This selection from Linux Socket Programming discusses the four basic Internet packet protocols you can choose from, and presents their advantages, disadvantages, and typical uses.

The physical network supports different types of logical networks like Novell (IPX), Microsoft (NetBEUI), AppleTalk, and of course, TCP/IP. Each logical network uses discrete data messages called packets, as defined in the last chapter. The packets can be actual messages on the transmission line (which has a lot more information included) or simply the message you're sending.

The logical network packet at the generic level consists of information about the source, destination, and data payload. Each logical network offers varying degrees of features and interfaces (protocols). All packet types and protocols are available with network programming. Each type has significant strengths and weaknesses. Like shopping for tools, your choice of packet type depends on how you use it.

You can choose from four basic Internet packet protocols: raw IP, ICMP, UDP (unreliable messaging), and TCP (streaming) all layered on top of the physical network (see Figure 3.1). This chapter describes each type and presents their advantages, disadvantages, and typical uses.

Figure 3.1
The Sockets API provides different levels of reliable messages.

The Fundamental Network Packet

If you could actually see the bits that travel from one computer to the other, what would you see? Each protocol is very different, but they all share one common necessary feature: They all carry the program's message. Some protocols include a source address, while some require a destination. You may think that not requiring a destination is a little unusual, but some protocols (like UUCP) use the connection as the address to the destination.
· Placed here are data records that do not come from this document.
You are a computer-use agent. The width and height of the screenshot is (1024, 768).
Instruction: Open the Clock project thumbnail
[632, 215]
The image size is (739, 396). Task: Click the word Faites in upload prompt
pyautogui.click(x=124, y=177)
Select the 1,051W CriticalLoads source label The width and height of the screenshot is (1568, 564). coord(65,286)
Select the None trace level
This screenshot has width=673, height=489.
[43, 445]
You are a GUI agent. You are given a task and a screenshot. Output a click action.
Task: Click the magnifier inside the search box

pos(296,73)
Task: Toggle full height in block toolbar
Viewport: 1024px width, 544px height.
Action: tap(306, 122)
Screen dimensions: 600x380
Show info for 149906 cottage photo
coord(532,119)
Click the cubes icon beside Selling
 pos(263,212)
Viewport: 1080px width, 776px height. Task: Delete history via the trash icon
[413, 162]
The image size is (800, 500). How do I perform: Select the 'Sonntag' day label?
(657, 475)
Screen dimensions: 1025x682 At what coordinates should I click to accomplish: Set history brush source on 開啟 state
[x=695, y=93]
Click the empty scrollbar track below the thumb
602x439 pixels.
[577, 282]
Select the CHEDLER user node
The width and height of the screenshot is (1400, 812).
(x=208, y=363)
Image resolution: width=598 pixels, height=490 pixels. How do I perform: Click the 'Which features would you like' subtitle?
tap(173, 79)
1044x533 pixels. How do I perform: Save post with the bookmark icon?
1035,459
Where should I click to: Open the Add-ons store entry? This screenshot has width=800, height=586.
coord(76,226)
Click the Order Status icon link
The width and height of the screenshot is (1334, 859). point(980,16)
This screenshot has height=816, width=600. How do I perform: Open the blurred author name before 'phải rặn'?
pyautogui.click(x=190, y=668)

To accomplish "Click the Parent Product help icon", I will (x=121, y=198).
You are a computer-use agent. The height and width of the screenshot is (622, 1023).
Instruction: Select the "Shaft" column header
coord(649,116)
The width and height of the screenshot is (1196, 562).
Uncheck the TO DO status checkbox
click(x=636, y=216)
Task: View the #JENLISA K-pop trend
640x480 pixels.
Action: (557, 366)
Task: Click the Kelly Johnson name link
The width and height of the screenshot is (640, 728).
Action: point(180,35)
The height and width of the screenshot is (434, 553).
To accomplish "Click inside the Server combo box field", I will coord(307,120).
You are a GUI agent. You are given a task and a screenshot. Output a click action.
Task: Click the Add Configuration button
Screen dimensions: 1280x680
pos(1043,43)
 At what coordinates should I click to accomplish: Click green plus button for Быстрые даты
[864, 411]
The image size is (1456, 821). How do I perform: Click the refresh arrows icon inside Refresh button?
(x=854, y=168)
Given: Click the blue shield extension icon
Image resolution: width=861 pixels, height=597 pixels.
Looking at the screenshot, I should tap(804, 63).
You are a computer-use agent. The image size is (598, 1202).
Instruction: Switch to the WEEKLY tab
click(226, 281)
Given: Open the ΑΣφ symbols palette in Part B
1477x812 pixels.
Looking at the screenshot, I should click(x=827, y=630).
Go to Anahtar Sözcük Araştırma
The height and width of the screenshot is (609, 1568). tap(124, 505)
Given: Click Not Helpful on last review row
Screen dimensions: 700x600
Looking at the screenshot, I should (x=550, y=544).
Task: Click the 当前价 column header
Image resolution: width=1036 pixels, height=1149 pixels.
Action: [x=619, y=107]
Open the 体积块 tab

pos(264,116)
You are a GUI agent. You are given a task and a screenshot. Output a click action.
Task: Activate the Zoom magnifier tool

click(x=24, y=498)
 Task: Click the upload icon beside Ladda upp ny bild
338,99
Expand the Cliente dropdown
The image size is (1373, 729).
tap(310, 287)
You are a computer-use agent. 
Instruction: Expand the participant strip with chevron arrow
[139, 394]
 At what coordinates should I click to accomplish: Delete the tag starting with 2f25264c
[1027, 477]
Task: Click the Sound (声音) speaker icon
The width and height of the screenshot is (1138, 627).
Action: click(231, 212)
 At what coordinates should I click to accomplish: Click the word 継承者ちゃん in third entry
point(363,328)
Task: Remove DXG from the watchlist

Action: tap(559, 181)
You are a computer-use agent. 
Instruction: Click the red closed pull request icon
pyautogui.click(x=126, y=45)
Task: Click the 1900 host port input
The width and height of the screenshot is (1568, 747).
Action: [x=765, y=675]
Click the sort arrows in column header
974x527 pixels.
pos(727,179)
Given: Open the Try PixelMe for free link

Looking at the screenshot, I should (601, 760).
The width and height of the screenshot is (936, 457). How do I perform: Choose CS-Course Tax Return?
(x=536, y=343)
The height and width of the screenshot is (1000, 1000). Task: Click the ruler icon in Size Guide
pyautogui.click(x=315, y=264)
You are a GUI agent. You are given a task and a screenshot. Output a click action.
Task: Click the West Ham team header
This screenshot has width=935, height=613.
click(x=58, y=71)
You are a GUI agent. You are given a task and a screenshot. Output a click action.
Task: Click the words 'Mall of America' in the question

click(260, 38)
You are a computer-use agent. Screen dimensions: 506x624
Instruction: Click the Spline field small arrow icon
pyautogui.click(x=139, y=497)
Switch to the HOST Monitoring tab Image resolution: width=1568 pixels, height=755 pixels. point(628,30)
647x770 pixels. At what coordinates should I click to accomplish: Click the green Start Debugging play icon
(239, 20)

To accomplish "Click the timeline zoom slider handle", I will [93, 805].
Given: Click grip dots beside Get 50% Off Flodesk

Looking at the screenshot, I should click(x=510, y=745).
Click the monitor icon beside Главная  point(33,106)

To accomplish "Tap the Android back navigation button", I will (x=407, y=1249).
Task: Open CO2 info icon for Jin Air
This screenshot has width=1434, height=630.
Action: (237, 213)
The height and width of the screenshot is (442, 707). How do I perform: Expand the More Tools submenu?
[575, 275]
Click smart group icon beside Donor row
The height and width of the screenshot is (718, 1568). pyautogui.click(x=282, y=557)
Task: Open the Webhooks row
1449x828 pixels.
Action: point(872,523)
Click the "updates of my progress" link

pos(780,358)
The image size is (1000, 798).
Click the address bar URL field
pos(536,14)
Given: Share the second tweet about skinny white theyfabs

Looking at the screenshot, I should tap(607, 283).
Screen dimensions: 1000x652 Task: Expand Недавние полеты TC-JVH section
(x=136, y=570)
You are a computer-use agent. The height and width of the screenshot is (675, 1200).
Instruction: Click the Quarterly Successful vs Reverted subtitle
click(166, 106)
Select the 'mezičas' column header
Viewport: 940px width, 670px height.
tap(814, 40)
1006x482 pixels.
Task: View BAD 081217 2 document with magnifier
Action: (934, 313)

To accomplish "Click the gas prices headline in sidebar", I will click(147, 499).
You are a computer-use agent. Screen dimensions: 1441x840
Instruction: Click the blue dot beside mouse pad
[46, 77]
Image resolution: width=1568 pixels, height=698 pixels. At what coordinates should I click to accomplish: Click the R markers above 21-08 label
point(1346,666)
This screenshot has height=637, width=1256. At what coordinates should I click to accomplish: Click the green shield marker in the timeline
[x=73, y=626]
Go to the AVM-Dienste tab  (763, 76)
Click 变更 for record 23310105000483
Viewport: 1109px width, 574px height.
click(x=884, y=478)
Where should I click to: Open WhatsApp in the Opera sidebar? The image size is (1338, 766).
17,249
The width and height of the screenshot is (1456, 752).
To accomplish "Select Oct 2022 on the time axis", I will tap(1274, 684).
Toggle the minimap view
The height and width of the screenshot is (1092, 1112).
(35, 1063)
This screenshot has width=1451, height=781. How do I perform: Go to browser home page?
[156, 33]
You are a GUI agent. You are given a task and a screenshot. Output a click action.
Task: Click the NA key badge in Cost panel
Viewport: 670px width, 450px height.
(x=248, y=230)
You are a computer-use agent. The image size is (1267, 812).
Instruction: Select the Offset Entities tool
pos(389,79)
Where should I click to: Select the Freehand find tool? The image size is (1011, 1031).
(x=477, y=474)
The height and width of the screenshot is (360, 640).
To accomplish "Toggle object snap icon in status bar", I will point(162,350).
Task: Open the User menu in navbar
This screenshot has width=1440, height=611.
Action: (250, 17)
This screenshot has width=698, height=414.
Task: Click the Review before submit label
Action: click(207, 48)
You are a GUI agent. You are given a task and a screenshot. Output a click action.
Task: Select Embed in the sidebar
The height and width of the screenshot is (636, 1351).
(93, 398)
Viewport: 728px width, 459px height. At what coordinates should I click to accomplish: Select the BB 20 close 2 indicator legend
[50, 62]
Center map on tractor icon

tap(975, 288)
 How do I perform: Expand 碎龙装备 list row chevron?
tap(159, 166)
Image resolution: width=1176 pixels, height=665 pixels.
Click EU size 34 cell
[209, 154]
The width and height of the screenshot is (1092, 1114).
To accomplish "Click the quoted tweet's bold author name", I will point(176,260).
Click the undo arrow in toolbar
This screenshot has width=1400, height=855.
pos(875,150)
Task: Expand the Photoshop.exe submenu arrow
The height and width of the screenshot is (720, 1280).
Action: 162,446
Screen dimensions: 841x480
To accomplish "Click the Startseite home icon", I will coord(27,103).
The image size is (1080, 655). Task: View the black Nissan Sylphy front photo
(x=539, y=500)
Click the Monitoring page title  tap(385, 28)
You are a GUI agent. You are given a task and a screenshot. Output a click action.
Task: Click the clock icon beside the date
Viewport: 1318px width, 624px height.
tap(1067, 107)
The Internet Protocol (IP) [RFC791] requires a packet to have three basic elements: source, destination, and data. (The data payload includes its length.) These elements provide the packet a level of autonomy. No matter where a packet is, you can identify where it came from, where it's going, and how big it is.

The packet's autonomy is an important feature of the Internet. As long as the packet is alive (the data is timely and relevant), routers can move data to its destination when the packet is launched onto the network.


Packet Aliasing

Packet autonomy also has a downside. While a packet provides a way of getting to anywhere from anywhere, a malicious programmer can easily trick the network. The network does not require that the source host's address be validated. Aliasing or spoofing (masking the true identity and assuming a different one) the hardware address is difficult, but programs can alias other IDs. Please note that later Linux kernels do not allow spoofing.


As discussed in Chapter 2, "TCP/IP Network Language Fluency," the network packet is in network byte (or big endian) order. With that in mind, take a look at a structure definition of how the network packet appears in Listing 3.1, and Figure 3.2 displays the physical layout.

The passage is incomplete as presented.